Antwerpen after

(Written last night in the Brussels Airport; a little incoherent.)

Antwerpen ist schon vorbei. Already sitting in Brussels airport, an afternoon in St Gilles with Gala and Giacomo, a late lunch consisting of red wine, potato and mozzarella, Dolce Porcine (ok chocolate sausage, but I forget the word for sausage) with Advocaat, coffee, Limoncello, yes, I felt woozy after, lucky Gala saw me all the way into the train to here, now with late sun angling into the departure lounge.

Prominent absence of blogging the last few days, inflicted partly by lack of internet in our apartment, and long hours in or around Monty, which I shall make some amends for now, having the requisite undistracted hour or so, plus a new battery in my laptop spelling freedom (or at least a moment of unfettered writing). A week in Antwerpen, from rain and cold and winter to warm summer evenings with the spill of people onto the streets, glossy convertibles, leather-clad boys on their road racers, it reminded me a little of St Kilda.
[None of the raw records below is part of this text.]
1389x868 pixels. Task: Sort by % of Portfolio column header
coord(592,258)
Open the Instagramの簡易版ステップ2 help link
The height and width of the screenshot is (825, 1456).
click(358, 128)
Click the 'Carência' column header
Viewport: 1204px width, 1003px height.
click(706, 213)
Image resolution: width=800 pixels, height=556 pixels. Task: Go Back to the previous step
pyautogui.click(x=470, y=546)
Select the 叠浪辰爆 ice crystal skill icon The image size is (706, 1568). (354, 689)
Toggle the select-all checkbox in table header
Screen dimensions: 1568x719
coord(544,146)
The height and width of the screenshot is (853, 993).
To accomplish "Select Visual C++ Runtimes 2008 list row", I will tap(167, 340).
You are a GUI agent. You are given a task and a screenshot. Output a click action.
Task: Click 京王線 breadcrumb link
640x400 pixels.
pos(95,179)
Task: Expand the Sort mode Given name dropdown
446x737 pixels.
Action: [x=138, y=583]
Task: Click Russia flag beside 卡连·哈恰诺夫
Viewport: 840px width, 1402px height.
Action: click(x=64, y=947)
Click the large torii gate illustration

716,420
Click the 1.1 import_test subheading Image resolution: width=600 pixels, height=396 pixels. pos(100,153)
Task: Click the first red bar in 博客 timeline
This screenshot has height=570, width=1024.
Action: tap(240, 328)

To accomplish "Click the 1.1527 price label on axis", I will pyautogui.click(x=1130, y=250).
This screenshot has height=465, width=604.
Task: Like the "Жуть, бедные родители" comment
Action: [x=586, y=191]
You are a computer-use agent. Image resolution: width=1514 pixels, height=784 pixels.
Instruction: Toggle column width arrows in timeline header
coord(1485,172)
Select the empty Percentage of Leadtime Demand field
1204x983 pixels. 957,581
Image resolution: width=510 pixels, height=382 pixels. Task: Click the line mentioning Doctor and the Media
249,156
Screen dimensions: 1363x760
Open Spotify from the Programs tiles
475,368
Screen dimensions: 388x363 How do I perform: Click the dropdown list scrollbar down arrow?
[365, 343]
For Isabelle and me, daily we arrived in Monty, into the cool and dark theatre, warming up with a mix of easy, unstrained techniques together, wandering footwards for some Tai Qi and Qi Gong, perhaps a break for lunch or to continue into the fabrics of Der Bau, later into the wrapping, me joining in on the side, a tall shadow to Isabelle, mostly with the fabric also, occasionally with ropes as an idea or approximation, sometimes watching and discussing what was going on; a week to see how we enjoy being in a working space together after some months of dinners, bars, eating, drinking, talking.

Friday, Emile arrived from Amsterdam. Many years of not seeing each other, and the stupidity commenced before he was through the door. A very necessary catching up that night, and us three together on Saturday (me with a revolting insomnia hangover) wandering the city (alas! both Walter Van Bierendonck and Yoji Yamamoto have closed!) and through the house and atelier of Rubens.

Some architecture from Antwerpen, then. The view from our apartment was, well, a little uninspiring, but top floor meant we had some view to a tower nearby with vertiginous spiral staircase. Daily pigeons also. Monty itself, a classic Belgian work of narrow bricks and ’60s modernism, mostly seen from the inside without sunlight. The Steiner school nearby, a joyous riot of art nouveau, somewhat leaning in my photo. Compare with the geometric façade of glass and concrete, or the 17th century merchant rooflines superimposed on 20th century flying buttresses.

And of course Emile, Isabelle, and myself giving it up for Darkness in the garden of Rubenshuis.